There's no doubt that the Predator 21 X is a monster. It's the first gaming laptop to sport a 21" curved IPS display of 2560 x 1080px and its dual Nvidia GeForce GTX 1080 GPUs support the awesome G-Sync technology. The CPU options include the latest 7th-gen Intel Core K-series.
Inside the belly of the beast is space for up to 64GB of DDR4 RAM and four terabytes of SSD storage. This machine isn't light, at near 8 kilos, but we guess that was to be expected. It was designed to be moved easily, not to be light on your lap.
It's heavy and there are other goodies to blame for that too - Tobi eye-tracking, LED RGB mechanical keyboard with CherryMX switches and a SoundPound2+ sound system (4 speakers and 2 subwoofers). The list of cool features goes on with a numpad that flips over to become a touchpad, a large window that shows off a few of the five cooling fans.
You bet Acer brought the Predator 21 X at IFA and it looks, well, alien. It's impressive however you look at it, and while it is heavy, it offers uncompromising gaming experience and a ton of coolness.
Each Predator 21 X will be made to order and shipping starts in January, 2017. Pricing is yet to be detailed.
Acer collaborated with Starbreeze and IMAX for a new breed of VR headset. Acer didn't want to compete in the home VR experience segment and instead jumped on the public entertainment, such is the IMAX.
This new StarVR will be available in the LA's IMAX VR Center, which will have a grand opening this year. This is just the first experience center of many others to follow soon after.
As you can see StarVR isn't even targeting the end users, instead Acer wants to ship it directly in mass batches to businesses.
The StarVR has 5K resolution and offers a 210-degree field-of-view. It looks really good and is almost like having a full peripheral vision at your disposal, blur-free. The effect is achieved by two different panels positioned at a specific angle and a sophisticated set of lenses.

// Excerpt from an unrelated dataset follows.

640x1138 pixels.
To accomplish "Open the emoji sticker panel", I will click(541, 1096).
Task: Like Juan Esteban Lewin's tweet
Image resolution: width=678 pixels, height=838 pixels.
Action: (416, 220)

Instead of two individual ocular lenses, the headset has just one big viewport for your eyes, like a ski mask. Interestingly, the seam between the two panels is barely noticeable, but it's there.

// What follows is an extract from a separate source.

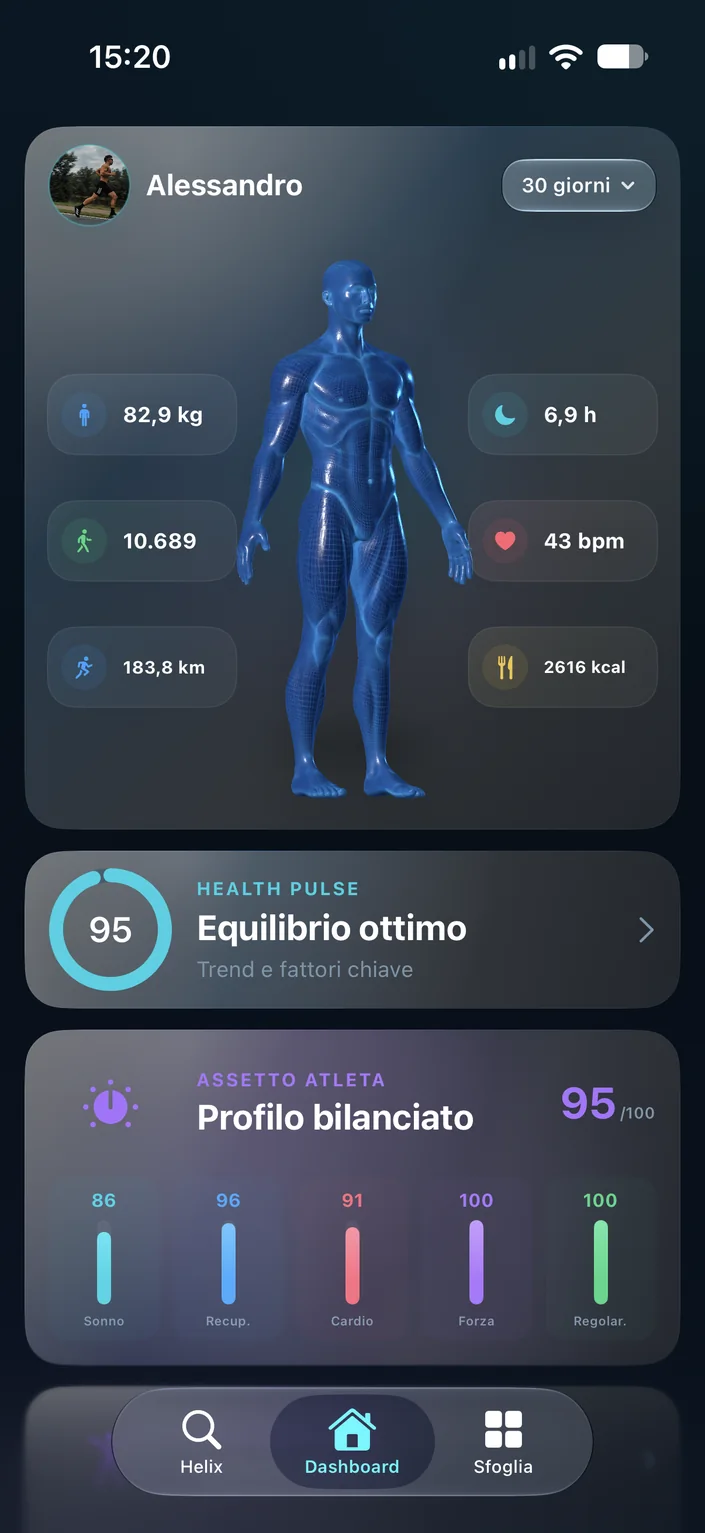Open the 30 giorni period dropdown
The height and width of the screenshot is (1533, 705).
pos(578,185)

The good news is that the headset is quite lightweight.
Currently the headset supports only head-tracking, but Acer says it is experimenting with room-tracking and even other sensors. Right now they are testing a shotgun accessory with tracking and shooting.
It seems Acer's experiments may indeed succeed into blurring the line between the spectator and participant in movies and games, but we are yet to experience that. Then again, the first game centers utilizing the headset will open later this year - we can't wait to try one of these in action.